Friday, June 1, 2012

My Vampire Rant

I have a severe vamp cramp. Granted, many of you adore the critters and who am I to argue with success? Call me crazy. Call me out of step. But, look below. That's how I remember vampires.
Creepy, right? Okay, I admit, that was years before Edward Cullen arrived on the scene. Edward’s a good-looking guy. He’s kind (kills animals, not people, for sustenance). He loves and protects Bella. He has high moral standards (vampire-wise). Bella begs him to bite her, turn her into a vampire so they can spend eternity together. Gentleman that he is, he resists as long as possible.
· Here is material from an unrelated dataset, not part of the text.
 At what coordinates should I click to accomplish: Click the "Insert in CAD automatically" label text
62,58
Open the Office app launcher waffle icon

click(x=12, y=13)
So what’s not to like about Edward, other than the blood-sucking bit? Not much. As vampires go, Edward’s pretty cool.
I don’t have a problem with the Twilight series. To each his/her own. No, my problem is what the Twilight series spawned. Vampire books by the bazillions. Sexy vampires. Baby vampires. Vampire/werewolf mongrels. Vampire/demon hybrids. Funny vampires. Sad vampires. Vampire couples. And just when I thought I was out of the woods, the vampire hunters made an appearance.

What’s next? Fifty Shades of Vampires? The Vampire Hunger Games? Vampire Heaven is For Real? Diary of a Wimpy Blood-Sucking Kid?